Cuando aprendí de sororidad

Mariana Jasso

Dedicado a ella

Lo que nos acontece en nuestra vida privada debería ser tema en la vida pública también, porque si una una mujer vive violencia doméstica, debe preocuparnos que sus derechos no se están cumpliendo, por eso decimos que lo personal es político; por esta razón y porque de todas las situaciones, por terribles que sean, hay algo para rescatar y crecer, voy a abrir mi alma y mi corazón en este escrito que habla de cómo aprendí a practicar la sororidad.

¿Qué es la sororidad?, Es un maravilloso término que creó y difundió la doctora Marcela Lagarde, que la define en su libro El feminismo en mi vida como:

 “La sororidad es una dimensión ética, política y práctica del feminismo contemporáneo. Es una experiencia subjetiva de las mujeres que conduce a la búsqueda de relaciones positivas y a la alianza existencial y política cuerpo a cuerpo, subjetividad a subjetividad con otras mujeres, para contribuir a la eliminación social de todas las formas de opresión y al apoyo mutuo para lograr el poderío genérico de todas y el empoderamiento vital de cada mujer.”. 

Es un pacto político entre mujeres para generar un bienestar y dignidad por y para nosotras, así que este espacio de eso se trata, de llevar la sororidad de la teoría a la práctica.

La sociedad y el sistema han creado disputas y enfrentamientos entre mujeres, viéndonos como objetos de consumo que se pueden “ganar” o “perder”, donde nuestra plusvalía va desde qué tanto nos arreglamos para salir a la calle hasta cómo cocinamos.

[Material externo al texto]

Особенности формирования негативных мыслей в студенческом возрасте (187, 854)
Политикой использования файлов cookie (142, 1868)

También se nos ha enseñado el odio a nuestro cuerpo sea como sea, a ver nuestros defectos antes que nuestras virtudes; se nos han enseñado prácticas de auto-odio. Y es por ello, por lo que les contaré, cómo mediante una situación difícil, ella y yo logramos la sororidad y el amor propio.

Empezó todo en mayo de 2019, cuando volví a hablar con un chico con el cual había tenido una relación. Él y yo vivíamos en un constante estar y no estar desde hace tres años, pero el amor romántico a veces gana la batalla y te hace pensar que esta vez todo va a ser diferente. Pero no. Él y yo nos mensajeábamos todo el tiempo, hablábamos por teléfono cada dos o tres días y todo iba de maravilla, a pesar de la distancia porque él vive en otro estado y yo en la CDMX, pero vamos, que el amor todo lo puede ¿cierto? que a pesar de la distancia y el tiempo si es amor va a durar. O al menos eso es lo que nos dicen. 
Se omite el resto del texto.